Author(s): Savanna Greer
Mentor(s): Zhenyu Jin
Institution UTech
Avalanches pose a significant risk to both human life and infrastructure in mountainous regions worldwide. With the increasing popularity of winter recreation and the expansion of development in alpine areas, the potential for loss of life and economic impact from avalanches has risen. This project aims to identify effective locations for avalanche mitigation measures by analyzing terrain, historical avalanche paths, snowpack stability, and human activity patterns. The research question guiding this project is: How can GIS-based analysis inform the optimal placement and type of avalanche mitigation strategies in high-risk areas? This analysis will use data from various governmental and environmental organizations. Topographic data, including elevation, slope, and aspect, will be obtained from the U.S. Geological Survey (USGS) and the National Elevation Dataset (NED). Avalanche occurrence records and risk assessments will be sourced from local and national avalanche forecasting centers, while snowpack and weather data will come from NOAA and local weather stations. Additionally, I’ll use human activity data from recreational and tourism organizations to identify zones with high visitor traffic. Combined, these data will create a comprehensive framework for understanding where avalanches are most likely to occur and where mitigation efforts could have the greatest impact. GIS Tools and Functions in ArcGIS Pro To conduct this analysis, I will use a mix of basic and advanced GIS functions and tools in ArcGIS Pro.

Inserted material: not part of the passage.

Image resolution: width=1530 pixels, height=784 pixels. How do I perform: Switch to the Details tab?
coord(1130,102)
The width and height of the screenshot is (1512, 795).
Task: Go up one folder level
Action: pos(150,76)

Expected Outcomes This GIS analysis will produce a series of maps and models highlighting areas of high avalanche risk, the effectiveness of various mitigation strategies, and optimal sites for deploying preventative measures. This information can guide decision-makers in prioritizing mitigation projects, ultimately enhancing safety for both residents and visitors in avalanche-prone areas. This project will provide a comprehensive, data-driven approach to reducing avalanche risks in mountainous regions by integrating spatial data on terrain, weather, and human activity.